Activists pushing for six-day waiting period for abortions


Civic groups gathered yesterday to support "fetal rights" and to support new regulations that would curb the nation's growing abortion rate.

Since the legalization of abortion in 1984, the birth rate has continued to drop, suggesting that there was a "neglect of fetal rights" and raising concerns about future generations, Chinese Nationalist Party (KMT) Legislator Yang Li-hung (楊麗環) said.

The changes would require consultation with a doctor prior to an abortion and a six-day waiting period after the consultation before an abortion can proceed.

The coalition, which included Louis Aldrich, dean of the Faculty of Theology at Fu Jen Catholic University, argued that the waiting period would allow women enough time to reflect on their circumstances and consider the options available to them.

The length of the waiting period for countries that have such a system is between five and seven days, but for Taiwan the groups decided six days would be an appropriate time span because it would include at least one day on the weekend.

"People are at work Mondays through Fridays, so they do not think about the issue. If one weekend day was included, they would have more time to carefully come to a decision," Yang said.

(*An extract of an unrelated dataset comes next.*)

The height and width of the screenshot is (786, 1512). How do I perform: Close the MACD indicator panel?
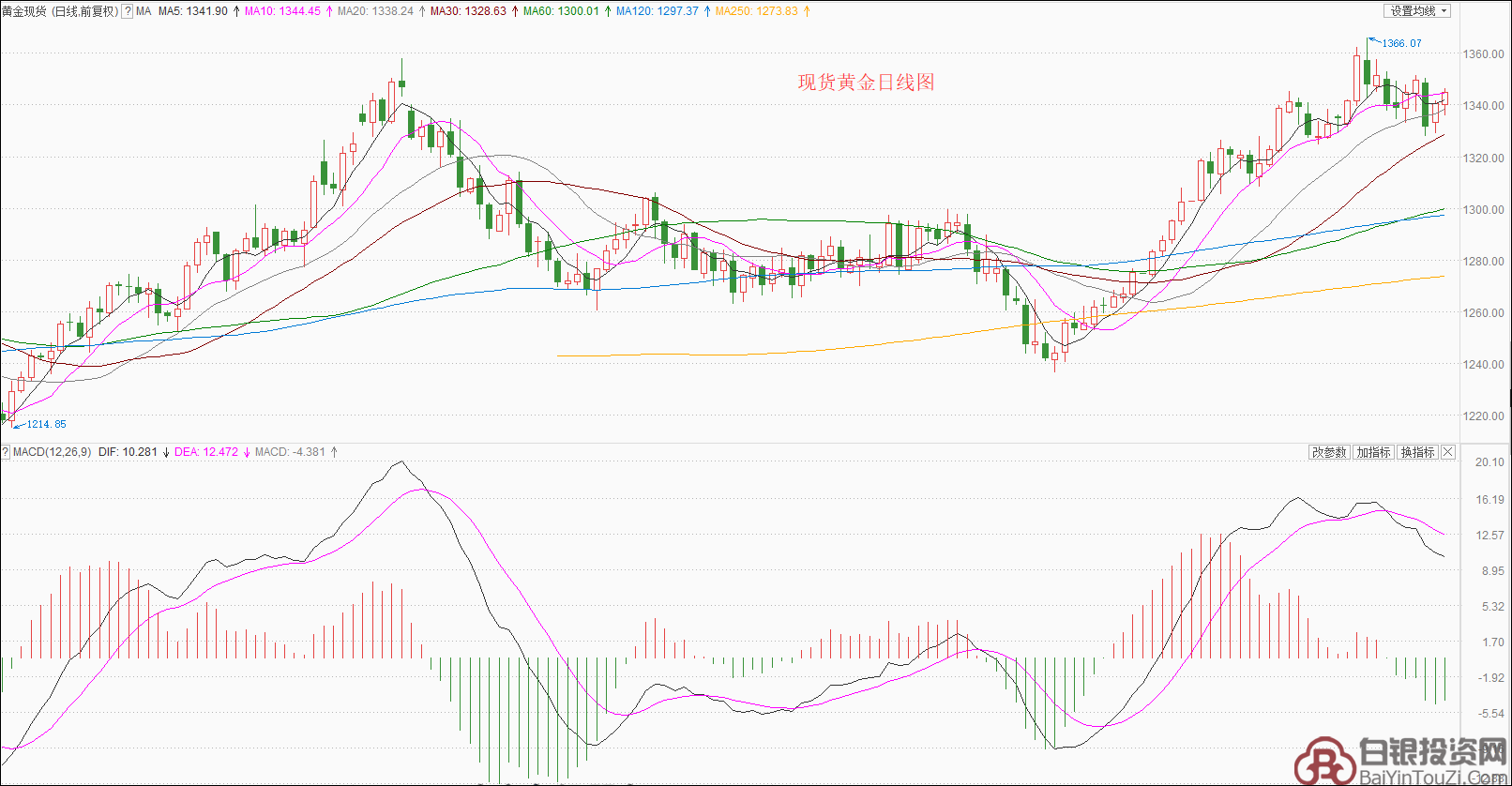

Department of Health figures say that between 230,000 and 300,000 abortions are performed in Taiwan each year.

Of European countries, Belgium, the Netherlands and Germany have the lowest abortion rates, according to figures cited by the groups.

Belgium has a waiting period of six days before an abortion, followed by the Netherlands with five and Germany with three.

In Sweden and the US, where waiting periods do not exist, the groups said that abortion rates were much higher.

If Taiwan followed the European examples, 100,000 to 150,000 lives could be saved each year, the groups said.

The groups also said that gender equality was relevant to the problem of abortion. By no means should a fetus be aborted because of its sex, they said.

"It's about time Taiwan started paying attention to fetal rights," said Georgie Hsieh (解慧珍), president of Women For Life, a pro-life organization. "The fetuses are our future; they are life's biggest resource."

But "fetal rights" were not just about protecting the life of a fetus, Hsieh said.

"Women damage their bodies by having abortions. Families may be harmed. It's all these reasons," Hsieh added.